Source passage
** begin **
41) In the movable fuel bundles the width of the diagonal plates is:
2^0.5 X 15 X (5 / 8) inch = 13.2583 inch = 0.33676082 m

42) In the movable fuel bundles the maximum width of the adapter plates is:
2^0.5 X 17 X (5 / 8) inch = 15.0260191 inch = 0.38166 m

43) To prevent overall fuel bundle swelling in the core region in that region the diagonal plates are reduced in width by 12.5% and the fuel bundle shroud sheets are not welded to the corner girders to allow both diagonal and shroud sheet swelling in the core region without causing overall horizontal fuel bundle width swelling.

44) Below the adapter plates the fixed fuel bundle legs are stabilized by diagonal cross bracing.

P>45) The legs of the fixed fuel bundles are corner girder lower extensions and fit into cast "E" sockets which are securely fastened to the 1.5 m high open steel lattice. The long axis of these sockets is parallel to the fuel bundle diagonal plates. The middile of the "E"socket is 0.707 inch thick inches for a theoretical movable fuel bundle shroud plate outside face to fixed fuel bundle shroud plate outside face separation of 0.75 inches.

46) The top corners of the fixed fuel bundles are connected to the top corners of the adjacent fixed fuel bundles by "E" sockets containing 0.707 inch middle spacers and (1 / 2) inch diameter through bolts to form a rigid matrix of fixed fuel bundles within which the movable fuel bundles slide vertically. The spacer thickness is 0.707 inches corresponds to a theoretical movable fuel bundle shroud plate outside face to fixed fuel bundle shroud plate outside face separation of 0.75 inches.
** end **
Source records
** begin **
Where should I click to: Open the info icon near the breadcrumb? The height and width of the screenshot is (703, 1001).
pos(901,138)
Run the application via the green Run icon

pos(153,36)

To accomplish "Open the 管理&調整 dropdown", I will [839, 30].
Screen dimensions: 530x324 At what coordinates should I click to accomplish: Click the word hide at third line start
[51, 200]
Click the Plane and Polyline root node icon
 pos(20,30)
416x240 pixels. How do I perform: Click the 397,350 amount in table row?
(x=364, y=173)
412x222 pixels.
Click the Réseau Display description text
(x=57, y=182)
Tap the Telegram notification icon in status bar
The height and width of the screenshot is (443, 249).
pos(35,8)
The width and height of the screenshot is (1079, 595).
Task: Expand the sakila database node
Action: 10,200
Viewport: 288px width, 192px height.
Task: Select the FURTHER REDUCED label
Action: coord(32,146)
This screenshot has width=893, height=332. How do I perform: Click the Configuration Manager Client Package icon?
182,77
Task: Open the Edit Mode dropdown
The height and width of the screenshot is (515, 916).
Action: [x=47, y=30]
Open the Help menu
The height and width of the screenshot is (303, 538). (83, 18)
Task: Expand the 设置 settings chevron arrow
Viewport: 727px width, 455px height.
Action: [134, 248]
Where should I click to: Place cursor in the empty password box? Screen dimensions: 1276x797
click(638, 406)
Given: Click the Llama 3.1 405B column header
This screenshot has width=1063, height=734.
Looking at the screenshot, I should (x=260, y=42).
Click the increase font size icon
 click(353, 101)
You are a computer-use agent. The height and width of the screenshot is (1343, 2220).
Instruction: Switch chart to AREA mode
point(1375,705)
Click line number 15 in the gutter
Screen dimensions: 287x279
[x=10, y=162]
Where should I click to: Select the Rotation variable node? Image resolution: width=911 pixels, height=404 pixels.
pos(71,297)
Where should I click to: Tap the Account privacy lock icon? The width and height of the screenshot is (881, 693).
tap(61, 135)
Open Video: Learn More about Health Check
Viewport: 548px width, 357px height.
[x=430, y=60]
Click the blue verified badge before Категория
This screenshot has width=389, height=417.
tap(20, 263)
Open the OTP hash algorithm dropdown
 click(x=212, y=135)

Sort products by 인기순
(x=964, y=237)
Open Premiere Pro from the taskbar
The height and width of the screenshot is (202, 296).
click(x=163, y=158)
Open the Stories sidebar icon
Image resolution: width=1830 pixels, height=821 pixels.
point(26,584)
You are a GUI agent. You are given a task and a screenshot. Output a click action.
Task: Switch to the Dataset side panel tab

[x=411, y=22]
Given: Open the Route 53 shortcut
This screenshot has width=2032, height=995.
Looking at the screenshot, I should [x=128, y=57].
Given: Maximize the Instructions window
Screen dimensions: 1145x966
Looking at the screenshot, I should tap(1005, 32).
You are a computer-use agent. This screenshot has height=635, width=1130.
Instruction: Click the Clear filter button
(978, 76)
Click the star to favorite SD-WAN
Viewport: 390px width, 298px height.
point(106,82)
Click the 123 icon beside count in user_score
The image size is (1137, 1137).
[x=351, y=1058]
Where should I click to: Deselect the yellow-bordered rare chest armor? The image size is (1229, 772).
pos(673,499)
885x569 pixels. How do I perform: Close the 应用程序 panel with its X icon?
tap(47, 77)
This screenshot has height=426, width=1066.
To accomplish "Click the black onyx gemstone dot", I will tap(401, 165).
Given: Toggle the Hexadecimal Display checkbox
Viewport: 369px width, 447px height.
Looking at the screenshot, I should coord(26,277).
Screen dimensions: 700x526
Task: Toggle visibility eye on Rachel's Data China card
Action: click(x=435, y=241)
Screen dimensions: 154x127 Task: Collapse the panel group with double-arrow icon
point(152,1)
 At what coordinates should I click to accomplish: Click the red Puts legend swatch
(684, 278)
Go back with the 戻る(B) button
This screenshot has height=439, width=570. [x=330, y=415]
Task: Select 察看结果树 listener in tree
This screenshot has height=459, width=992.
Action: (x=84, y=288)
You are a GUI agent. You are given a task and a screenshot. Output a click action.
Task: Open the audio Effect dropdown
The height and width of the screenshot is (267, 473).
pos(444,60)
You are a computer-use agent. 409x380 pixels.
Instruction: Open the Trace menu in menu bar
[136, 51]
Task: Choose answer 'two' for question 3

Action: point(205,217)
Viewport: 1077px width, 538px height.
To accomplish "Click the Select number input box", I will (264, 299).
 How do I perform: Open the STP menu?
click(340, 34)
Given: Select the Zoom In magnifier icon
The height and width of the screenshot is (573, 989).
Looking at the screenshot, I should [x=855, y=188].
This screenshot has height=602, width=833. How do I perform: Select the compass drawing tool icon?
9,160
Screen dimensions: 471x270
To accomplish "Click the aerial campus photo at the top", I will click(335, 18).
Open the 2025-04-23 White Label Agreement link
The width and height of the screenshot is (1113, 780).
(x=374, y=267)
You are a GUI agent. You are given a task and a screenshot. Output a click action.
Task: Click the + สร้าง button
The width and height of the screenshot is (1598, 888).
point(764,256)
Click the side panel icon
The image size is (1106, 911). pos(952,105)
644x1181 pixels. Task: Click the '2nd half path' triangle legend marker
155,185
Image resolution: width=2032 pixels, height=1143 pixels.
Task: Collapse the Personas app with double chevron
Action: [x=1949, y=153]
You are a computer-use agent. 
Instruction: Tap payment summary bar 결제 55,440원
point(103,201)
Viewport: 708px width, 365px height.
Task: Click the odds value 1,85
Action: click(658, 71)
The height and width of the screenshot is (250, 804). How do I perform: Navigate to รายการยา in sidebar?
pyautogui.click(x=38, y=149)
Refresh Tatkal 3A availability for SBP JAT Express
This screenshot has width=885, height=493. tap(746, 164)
** end **
Work required
Write the next part of the fuel bundle design passage, starting after its final sentence.

Answer below
47) The crane lifting point of the movable fuel bundle is made from a
13 X (5 / 8) inch = 8.125 inch = 0.206375 m
diagonal plate extension above the maximum height of the tops of the fuel tube top plugs. The crane lifting point must be carefully designed to not over stress the diagonal plates.

48) Assume that the crane lifting point consists of four 2.0 inch diameter holes. There should be 4 inches of plate height above the holes and 2 inches of plate below the holes. With 2.0 inch diameter lifting pins, each hole can potentially lift:
2 inch X (1 /4) ich X 10,000 lb / inch^2 = 5000 lbs.

49) In normal reactor operation the movable fuel bundles are raised by hydraulic piston actuators which are held in position by the supporting open steel lattice. The actuators support the movable fuel bundles and limit the amount of insertion of each movable fuel bundle into the matrix of fixed fuel bundles. When the movable fuel bundles are fully withdrawn the hydraulic cylinders keep the movable fuel bundles upright. This arrangement involves minor vee notching of the bottom of the adapter plates.

50) The cross sectional area of each fixed fuel bundle corner girder is:
5 x (5 / 8) inch X (5 / 8) inch = 1.953125 inch^2

51) The cross sectional area of each movable fuel bundle corner girder is:
3 X (5 / 8) inch X (5 / 8) inch = 1.1719 inch^2

52) These dimensions result in a linear center to center distance between similar fuel bundles of:
[14.375 inch + 11.875 inch = 26.25 inch
= 26.25 inch X .0254 m / inch = 0.66675 m
Which allows easy drawing scaling using:
1 m = 1.5 (19 + 23) X (5 / 8) inch
or
1 m = 63 X (5 / 8) inch

53) For the fixed fuel bundles the shroud inside face to shroud inside face distance is:
21 X (5 / 8) inch + (1 / 8) inch = 13.250 inches.

54) For the movable fuel bundles the shroud plate inside face to shroud plate inside face distance is:
17 X (5 / 8) inch + (1 / 8) inch = 10.750 inchs.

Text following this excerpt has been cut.